## Prompt
Range to output from the entries below: the line containing "How do I perform: Tap" through the line containing "Edit the 188.000 stop-loss value". Set it down exactly, ends included, nothing else.

## Stored data entries
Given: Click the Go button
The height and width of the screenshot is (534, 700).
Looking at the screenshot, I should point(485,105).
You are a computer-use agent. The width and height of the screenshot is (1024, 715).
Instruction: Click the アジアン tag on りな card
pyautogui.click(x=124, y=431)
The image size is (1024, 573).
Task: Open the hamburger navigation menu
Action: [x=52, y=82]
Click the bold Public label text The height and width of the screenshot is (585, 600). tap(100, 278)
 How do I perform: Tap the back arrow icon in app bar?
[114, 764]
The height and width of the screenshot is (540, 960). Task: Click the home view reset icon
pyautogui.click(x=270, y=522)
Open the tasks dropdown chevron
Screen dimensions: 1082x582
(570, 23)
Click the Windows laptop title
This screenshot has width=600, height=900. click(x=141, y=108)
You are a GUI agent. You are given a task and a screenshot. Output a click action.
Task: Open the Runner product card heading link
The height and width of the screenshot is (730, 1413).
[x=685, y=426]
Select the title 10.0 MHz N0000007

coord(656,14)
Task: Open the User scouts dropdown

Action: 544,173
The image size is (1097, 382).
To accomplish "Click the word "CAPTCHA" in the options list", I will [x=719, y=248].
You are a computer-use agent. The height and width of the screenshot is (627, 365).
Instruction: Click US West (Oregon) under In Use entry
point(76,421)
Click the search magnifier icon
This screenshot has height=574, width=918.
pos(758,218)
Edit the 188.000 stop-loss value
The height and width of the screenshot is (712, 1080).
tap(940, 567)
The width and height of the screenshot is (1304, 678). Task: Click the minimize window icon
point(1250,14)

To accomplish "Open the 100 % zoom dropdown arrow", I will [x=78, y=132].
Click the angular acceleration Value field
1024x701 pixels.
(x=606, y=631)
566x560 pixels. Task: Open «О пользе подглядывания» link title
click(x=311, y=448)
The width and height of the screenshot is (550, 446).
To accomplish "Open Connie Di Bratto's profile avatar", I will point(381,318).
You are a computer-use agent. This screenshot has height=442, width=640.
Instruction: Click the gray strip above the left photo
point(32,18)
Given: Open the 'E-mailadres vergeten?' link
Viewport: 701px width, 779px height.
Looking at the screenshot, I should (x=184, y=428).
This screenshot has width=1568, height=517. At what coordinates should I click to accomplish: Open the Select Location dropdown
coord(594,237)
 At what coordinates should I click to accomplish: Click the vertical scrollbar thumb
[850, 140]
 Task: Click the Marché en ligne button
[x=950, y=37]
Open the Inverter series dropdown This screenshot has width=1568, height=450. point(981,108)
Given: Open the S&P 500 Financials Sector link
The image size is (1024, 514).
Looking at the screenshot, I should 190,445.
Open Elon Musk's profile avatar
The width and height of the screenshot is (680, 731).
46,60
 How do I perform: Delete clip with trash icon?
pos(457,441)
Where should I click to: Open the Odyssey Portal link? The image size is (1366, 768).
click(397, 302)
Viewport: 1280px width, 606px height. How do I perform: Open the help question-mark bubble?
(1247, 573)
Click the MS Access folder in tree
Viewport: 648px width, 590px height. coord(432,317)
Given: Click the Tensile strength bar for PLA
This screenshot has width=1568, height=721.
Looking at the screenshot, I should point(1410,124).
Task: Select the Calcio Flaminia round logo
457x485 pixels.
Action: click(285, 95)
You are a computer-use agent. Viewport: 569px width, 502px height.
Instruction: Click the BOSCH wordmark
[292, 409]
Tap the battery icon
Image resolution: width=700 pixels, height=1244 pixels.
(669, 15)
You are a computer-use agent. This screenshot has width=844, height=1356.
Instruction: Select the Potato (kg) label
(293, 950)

## Output for this exercise
 How do I perform: Tap the back arrow icon in app bar?
[114, 764]
The height and width of the screenshot is (540, 960). Task: Click the home view reset icon
pyautogui.click(x=270, y=522)
Open the tasks dropdown chevron
Screen dimensions: 1082x582
(570, 23)
Click the Windows laptop title
This screenshot has width=600, height=900. click(x=141, y=108)
You are a GUI agent. You are given a task and a screenshot. Output a click action.
Task: Open the Runner product card heading link
The height and width of the screenshot is (730, 1413).
[x=685, y=426]
Select the title 10.0 MHz N0000007

coord(656,14)
Task: Open the User scouts dropdown

Action: 544,173
The image size is (1097, 382).
To accomplish "Click the word "CAPTCHA" in the options list", I will [x=719, y=248].
You are a computer-use agent. The height and width of the screenshot is (627, 365).
Instruction: Click US West (Oregon) under In Use entry
point(76,421)
Click the search magnifier icon
This screenshot has height=574, width=918.
pos(758,218)
Edit the 188.000 stop-loss value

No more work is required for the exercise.